Implement venv/site-packages based binaries #2156

groodt · 2024-08-24T09:47:51Z

Context

This is a tracking issue to recognise that the lack of a site-packages layout causes friction when making use of third-party distribution packages (wheels and sdists) from indexes such as PyPI.

Outside bazel and rules_python, it is common for distribution packages to assume that they will be installed into a single site-packages folder, either in a "virtual environment" or directly into a python user or global site installation.

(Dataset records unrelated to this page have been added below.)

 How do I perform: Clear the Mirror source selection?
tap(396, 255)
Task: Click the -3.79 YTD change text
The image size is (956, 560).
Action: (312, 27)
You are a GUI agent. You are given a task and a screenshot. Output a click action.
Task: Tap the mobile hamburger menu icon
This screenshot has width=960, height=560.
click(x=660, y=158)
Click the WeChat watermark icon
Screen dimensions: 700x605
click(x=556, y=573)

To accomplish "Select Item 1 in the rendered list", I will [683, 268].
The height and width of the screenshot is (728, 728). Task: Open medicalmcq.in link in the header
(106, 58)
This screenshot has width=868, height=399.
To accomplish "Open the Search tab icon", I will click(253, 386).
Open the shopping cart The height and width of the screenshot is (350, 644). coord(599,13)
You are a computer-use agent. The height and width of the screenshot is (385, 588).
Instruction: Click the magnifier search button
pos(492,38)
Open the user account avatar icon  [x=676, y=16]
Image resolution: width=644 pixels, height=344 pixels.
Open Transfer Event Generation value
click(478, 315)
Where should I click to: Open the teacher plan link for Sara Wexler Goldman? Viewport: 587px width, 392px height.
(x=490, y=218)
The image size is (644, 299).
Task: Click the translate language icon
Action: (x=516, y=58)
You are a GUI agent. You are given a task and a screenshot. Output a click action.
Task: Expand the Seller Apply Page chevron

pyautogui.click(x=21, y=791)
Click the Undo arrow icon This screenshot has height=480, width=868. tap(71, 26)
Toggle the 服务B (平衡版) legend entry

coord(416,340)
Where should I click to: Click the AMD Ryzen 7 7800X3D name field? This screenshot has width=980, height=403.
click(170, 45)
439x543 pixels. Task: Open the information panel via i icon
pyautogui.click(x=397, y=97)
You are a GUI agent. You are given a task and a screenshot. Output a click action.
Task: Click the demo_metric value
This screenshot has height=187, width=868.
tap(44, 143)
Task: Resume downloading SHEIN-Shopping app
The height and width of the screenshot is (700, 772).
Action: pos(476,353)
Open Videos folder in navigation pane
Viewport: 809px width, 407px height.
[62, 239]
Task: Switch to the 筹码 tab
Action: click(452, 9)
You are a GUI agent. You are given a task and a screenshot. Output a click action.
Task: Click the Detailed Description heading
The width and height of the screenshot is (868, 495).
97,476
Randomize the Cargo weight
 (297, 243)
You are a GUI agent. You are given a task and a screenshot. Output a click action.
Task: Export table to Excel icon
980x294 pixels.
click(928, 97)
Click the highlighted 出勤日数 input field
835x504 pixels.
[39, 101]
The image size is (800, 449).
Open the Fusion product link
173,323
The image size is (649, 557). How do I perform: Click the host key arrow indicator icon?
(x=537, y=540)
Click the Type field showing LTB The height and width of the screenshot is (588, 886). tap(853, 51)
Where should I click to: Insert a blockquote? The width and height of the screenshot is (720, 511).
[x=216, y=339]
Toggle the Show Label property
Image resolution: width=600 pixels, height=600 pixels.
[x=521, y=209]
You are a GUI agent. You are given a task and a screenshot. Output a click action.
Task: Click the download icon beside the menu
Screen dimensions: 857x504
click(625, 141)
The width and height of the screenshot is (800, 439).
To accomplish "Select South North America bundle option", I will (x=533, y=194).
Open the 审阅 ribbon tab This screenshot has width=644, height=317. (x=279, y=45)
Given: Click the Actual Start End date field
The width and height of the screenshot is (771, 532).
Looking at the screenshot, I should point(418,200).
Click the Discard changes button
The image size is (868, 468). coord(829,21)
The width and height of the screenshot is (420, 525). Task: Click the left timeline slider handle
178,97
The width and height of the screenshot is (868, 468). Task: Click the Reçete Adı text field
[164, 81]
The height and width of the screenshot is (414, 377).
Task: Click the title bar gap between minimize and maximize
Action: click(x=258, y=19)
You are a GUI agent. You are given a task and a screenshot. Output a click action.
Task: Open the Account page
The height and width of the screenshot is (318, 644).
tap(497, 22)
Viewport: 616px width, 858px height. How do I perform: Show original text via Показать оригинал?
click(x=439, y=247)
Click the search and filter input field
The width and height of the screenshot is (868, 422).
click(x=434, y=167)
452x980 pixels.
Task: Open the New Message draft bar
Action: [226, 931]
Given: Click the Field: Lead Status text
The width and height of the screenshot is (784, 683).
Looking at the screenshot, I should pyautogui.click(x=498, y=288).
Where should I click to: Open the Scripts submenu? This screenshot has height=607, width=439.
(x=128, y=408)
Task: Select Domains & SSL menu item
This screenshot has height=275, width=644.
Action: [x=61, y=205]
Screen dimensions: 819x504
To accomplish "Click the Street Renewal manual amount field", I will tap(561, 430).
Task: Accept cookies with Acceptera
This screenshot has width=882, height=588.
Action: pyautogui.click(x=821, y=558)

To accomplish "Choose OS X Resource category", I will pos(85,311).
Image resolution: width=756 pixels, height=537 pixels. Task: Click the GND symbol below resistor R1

Notable examples are the libraries in the AI / ML ecosystem that make use of the nvidia CUDA shared libraries. These shared libraries contain relative rpath in the ELF/Mach-O/DLL which fail when not installed as siblings in a site-packages layout.

There is also a complication introduced into the rules due to lack of the single site-packages folder. Namespace packages in rules_python are all processed into pkg-util style namespace packages. This seems to work, but wouldn't be necessary if site-packages was used.

Another rare issue is failure to load *.pth files. Python provides Site-specific configuration hooks that can customize the sys.path at startup. rules_python could workaround this issue perhaps, but if a site-packages layout was used and discovered by the interpreter at startup, no workarounds would be necessary.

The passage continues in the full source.